* PASSAGE SHOWN *
|---|
Friday, November 22, 2013

Walmart's Gluten Free Aisle

Last week I while was pushing my cart along at Walmart, I decided to head to the snack selection (something I cannot resist.) As I walked down the aisle, I found a sign saying gluten-free! This shows how mainstream gluten-free items have become; we no longer have to go to special health food stores to get gluten-free snacks!


Enjoy!
-Sema

Saturday, November 16, 2013

Homemade French Fries

Instead of going to some fast food restaurant, where the freshness of your French fries is not guaranteed, why not just make them yourself?

You will need:
6 potatoes
Canola Oil
1 teaspoon salt (or however much salt you desire)
A deep fryer













Procedure: 
Cut the potatoes into strips. (My younger brother was my helper today).



Add them to the deep fryer, covering them with canola oil. Add the desired amount of salt as well. Cook until crispy with a light brown color.

A very simple, yet refreshing side!















Enjoy!
-Sema

Wednesday, November 13, 2013

NFCA Webinar

NFCA is offering a gluten free webinar today. “Chef Richard Coppedge, Professor of Baking and Pastry Arts at The Culinary Institute of America and author of Gluten-Free Baking with The Culinary Institute of America, will review gluten-free baking ingredients such as flours and starches and discuss how to incorporate them into your holiday baked good recipes. Webinar participants will also benefit from learning about helpful gluten-free baking tips and tried and true gluten-free recipes."
The webinar is free of charge. To register click on the following link:
 

Enjoy!
-Sema

Saturday, November 9, 2013

Grilled Eggplant Salad

Ingredients
5 large tomatoes
12 Italian eggplants (you can substitute any eggplant)
6 Capia Italian sweet peppers (you can substitute any green pepper)
3 cloves of garlic
1 lemon/lime
Italian Parsley

¼ Cup of Olive Oil

Procedure
Grill the vegetables on the grill on high heat.
|---|
* RECORDS SHOWN *
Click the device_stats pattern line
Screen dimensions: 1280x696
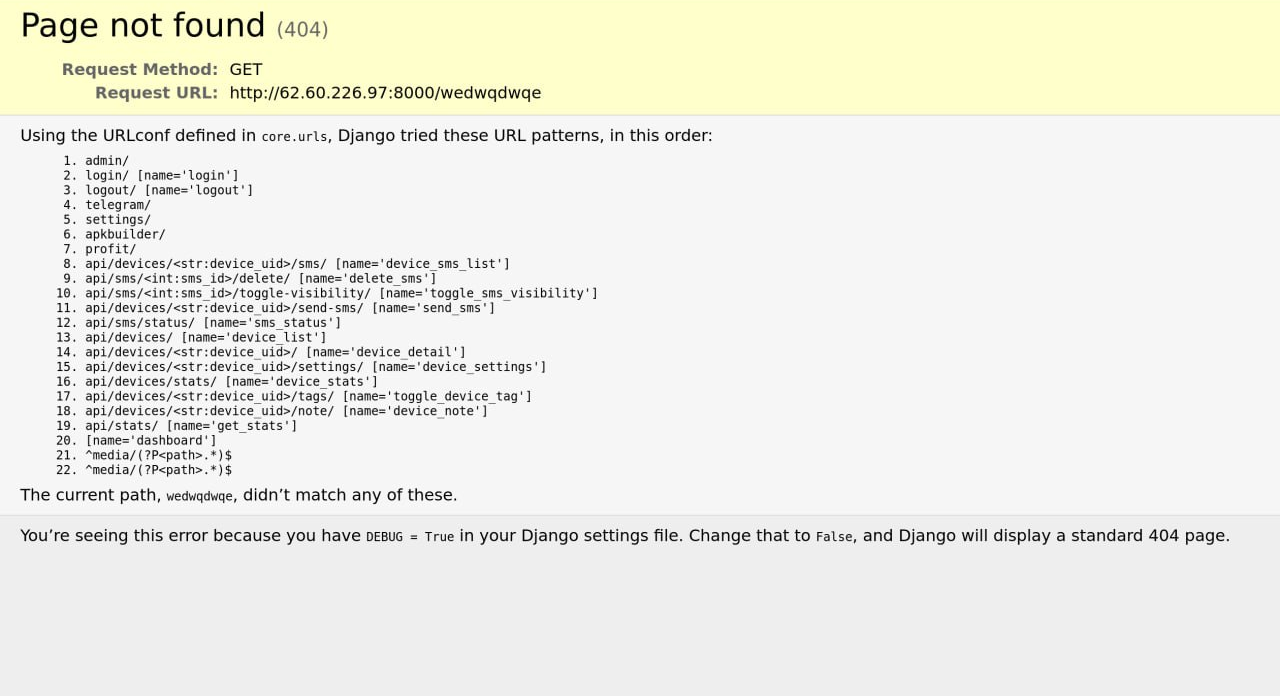[x=231, y=382]
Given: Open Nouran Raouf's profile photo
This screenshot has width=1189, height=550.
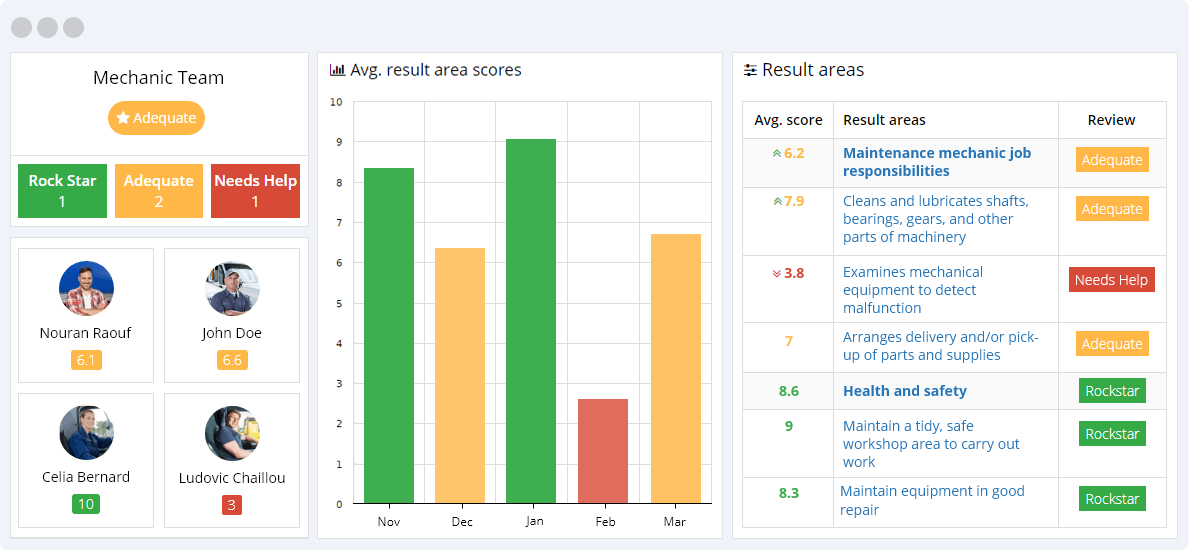Looking at the screenshot, I should point(86,289).
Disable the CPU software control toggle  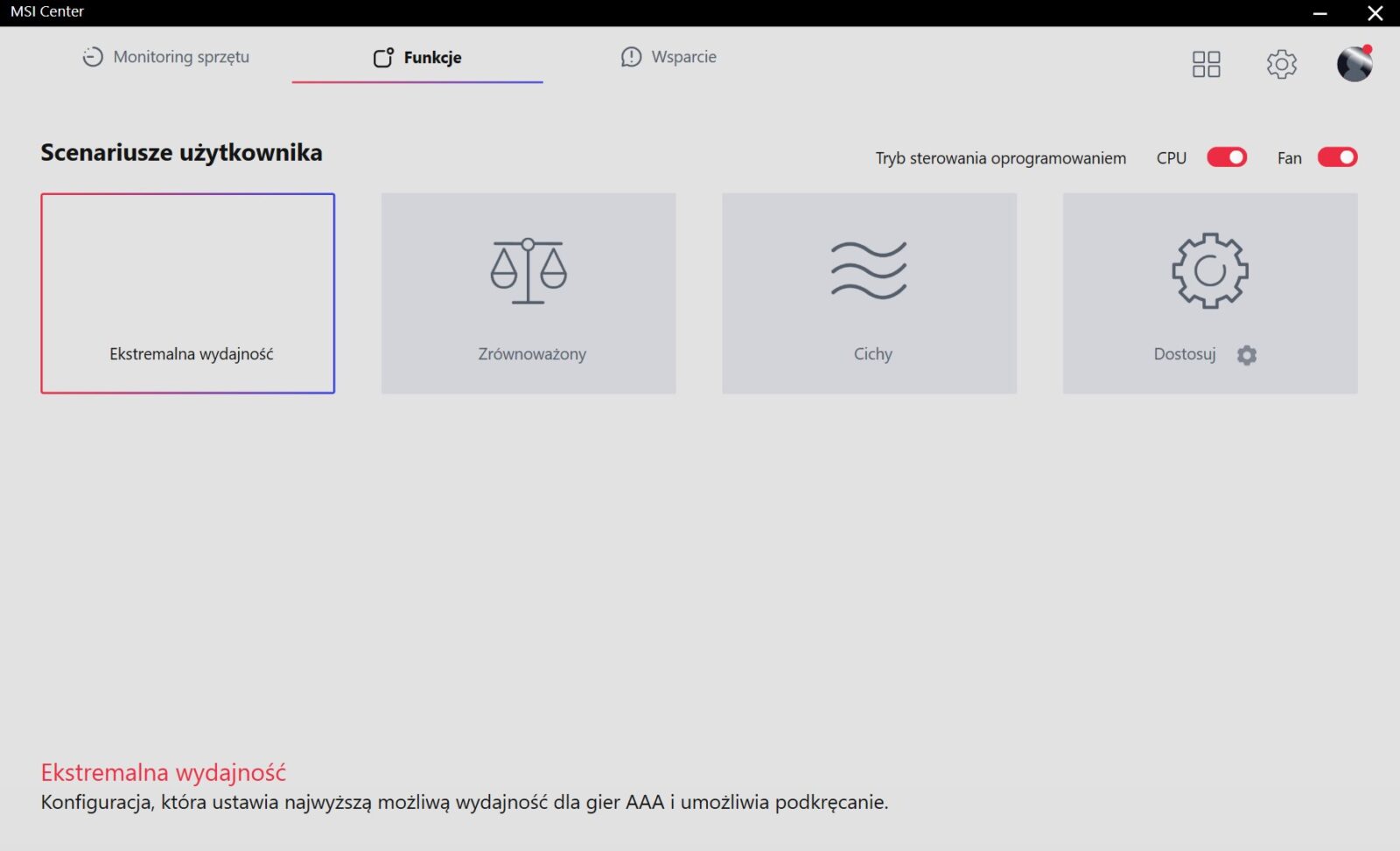(1227, 157)
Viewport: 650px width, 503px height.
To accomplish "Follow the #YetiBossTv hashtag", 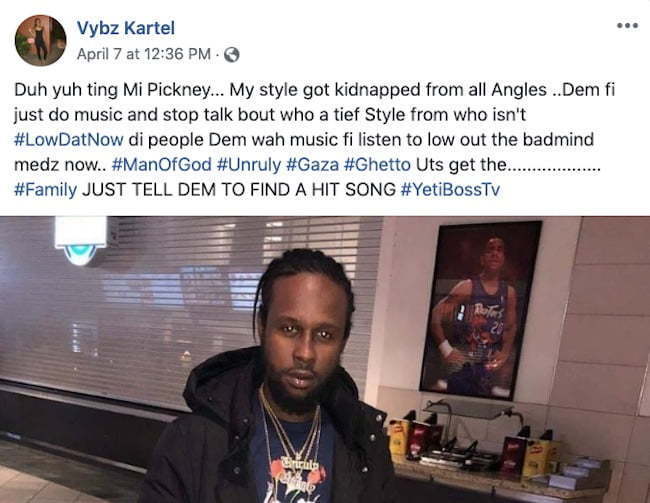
|---|
* WORK TO COMPLETE *
In the blog posts above, turn the paragraph that begins "NFCA is offering a gluten free webinar today" into a short bulleted list that keeps its main facts.

* OUTPUT FOR THIS EXERCISE *
- NFCA is offering a gluten-free webinar today.
- The presenter is Chef Richard Coppedge, Professor of Baking and Pastry Arts at The Culinary Institute of America and author of Gluten-Free Baking with The Culinary Institute of America.
- He will review gluten-free baking ingredients such as flours and starches, and discuss how to use them in holiday baked good recipes.
- Participants will also learn helpful gluten-free baking tips and tried and true gluten-free recipes.